1975 r. – śmierć ks. Sopoćki.
1978 r. – Stolica Apostolska zniosła obowiązujący od 1959 r. zakaz rozpowszechniania kultu miłosierdzia Bożego w formach przekazanych przez s. Faustynę.
To znaczy, że ks. Sopoćko przez 42 lata „lobbował” w sprawie kultu Bożego miłosierdzia i aż do swojej śmierci w wieku 87 lat praktycznie nie zobaczył efektów tych starań. Zakaz nałożono z powodu kilku błędów, które gdzieniegdzie się pojawiały, np. pomyłek powstałych podczas przepisywania „Dzienniczka” s. Faustyny, paru nadinterpretacji kultu, ale też zwyczajnych nieporozumień.
Czytaj także:
O. Józef Andrasz SJ: zapomniany spowiednik św. Faustyny
A miłosierdzie Boże zwycięży
„Lobbing” miłosierdzia różnił się od lobbingu biznesowego czy prawniczego tym, że ksiądz nie dysponował wielkimi środkami finansowymi ani nie miał za sobą żadnej wpływowej grupy. Mówił kazania i wykłady, organizował konferencje, napisał setki artykułów i dwa traktaty teologiczne, założył zakon Sióstr Jezusa Miłosiernego, rozmawiał z wieloma osobami, które mogły pomóc w rozwoju tej formy pobożności.
To on zorganizował malowanie pierwszego obrazu Jezusa Miłosiernego i druk obrazków z Koronką do miłosierdzia Bożego (zresztą zapłacił za to z własnych funduszy).
„To był człowiek ogromnie umartwiony, który nie szukał dla siebie żadnego uznania, podziwu czy poklasku” – wspominał ks. Sopoćkę w wywiadzie dla KAI kard. Henryk Gulbinowicz, który poznał go jeszcze przed wojną w Wilnie.
Opowiadał też, jak ks. Sopoćko co jakiś czas przywoził mu pliki dokumentów na temat kultu Bożego miłosierdzia i prosił o przekazanie ich prymasowi Stefanowi Wyszyńskiemu. Odpowiedź prymasa była zawsze taka sama – jeszcze nie przyszła na to pora. Ks. Sopoćko odbierał dokumenty i mówił z kresowym zaśpiewem: „A miłosierdzie Boże zwycięży!”. I po jakimś czasie znowu je przywoził.
Ks. Sopoćko: apostoł wierności
A przecież zawracanie głowy biskupom nie było jedynym zajęciem ks. Sopoćki. Pracował w parafiach (najpierw w diecezji wileńskiej, a po wojnie – białostockiej), był wykładowcą w seminarium i kierownikiem duchowym sióstr zakonnych oraz różnych pobożnych grup.
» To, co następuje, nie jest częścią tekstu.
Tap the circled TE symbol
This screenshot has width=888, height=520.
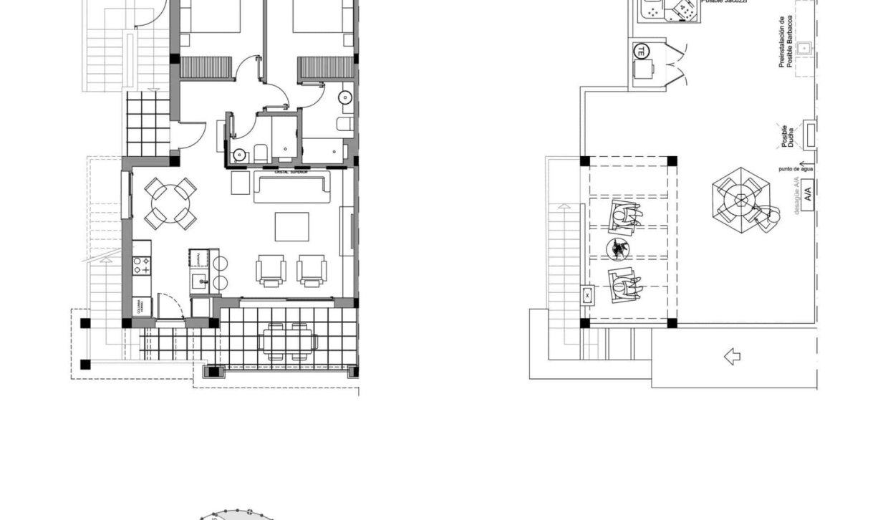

Jako jeden z pierwszych polskich księży interesował się problemami alkoholizmu. Dostrzegał wokół siebie nie tylko biedę duchową. Na przykład kiedyś oddał nowe buty człowiekowi, który nie miał w czym chodzić, innym razem ofiarował zapasową sutannę ubogiemu klerykowi.
Czytaj także:
Brat Albert i Faustyna. Miłosierdzie ludzkie i Boskie
Kult miłosierdzia Bożego pomógł milionom ludzi dostrzec szaloną miłość Boga i potrzebę własnego nawrócenia. Jest to teraz jedna z najbardziej znanych i najszybciej rozwijających się praktyk pobożnych na świecie. Stało się tak z Bożej woli i dzięki zaangażowaniu wielu osób, ale ks. Sopoćko odegrał w tym niebagatelną rolę.
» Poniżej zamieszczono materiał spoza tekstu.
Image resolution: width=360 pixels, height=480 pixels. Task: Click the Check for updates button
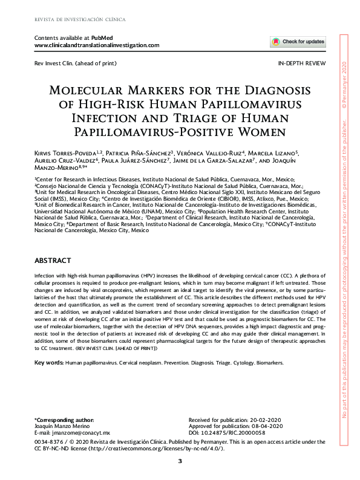298,42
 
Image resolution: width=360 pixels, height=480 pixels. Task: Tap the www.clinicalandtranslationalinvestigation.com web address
97,45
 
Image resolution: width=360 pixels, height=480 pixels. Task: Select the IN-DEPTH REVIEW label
301,63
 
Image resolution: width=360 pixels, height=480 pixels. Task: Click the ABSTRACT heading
53,259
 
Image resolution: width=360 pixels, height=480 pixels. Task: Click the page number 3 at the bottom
180,462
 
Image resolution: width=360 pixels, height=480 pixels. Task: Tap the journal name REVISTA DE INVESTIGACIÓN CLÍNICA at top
80,19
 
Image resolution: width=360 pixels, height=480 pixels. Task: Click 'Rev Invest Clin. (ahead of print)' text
75,63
Nie za to jednak został wyniesiony na ołtarze, tylko dlatego, że może być dla nas wszystkich wzorem wiary, nadziei i miłości. Wydaje się, że od ks. Sopoćki możemy się zwłaszcza nauczyć czegoś, co dzisiaj nie ma dobrej prasy – wierności.
Błogosławiony Michale, naucz nas wierności i wytrwałości!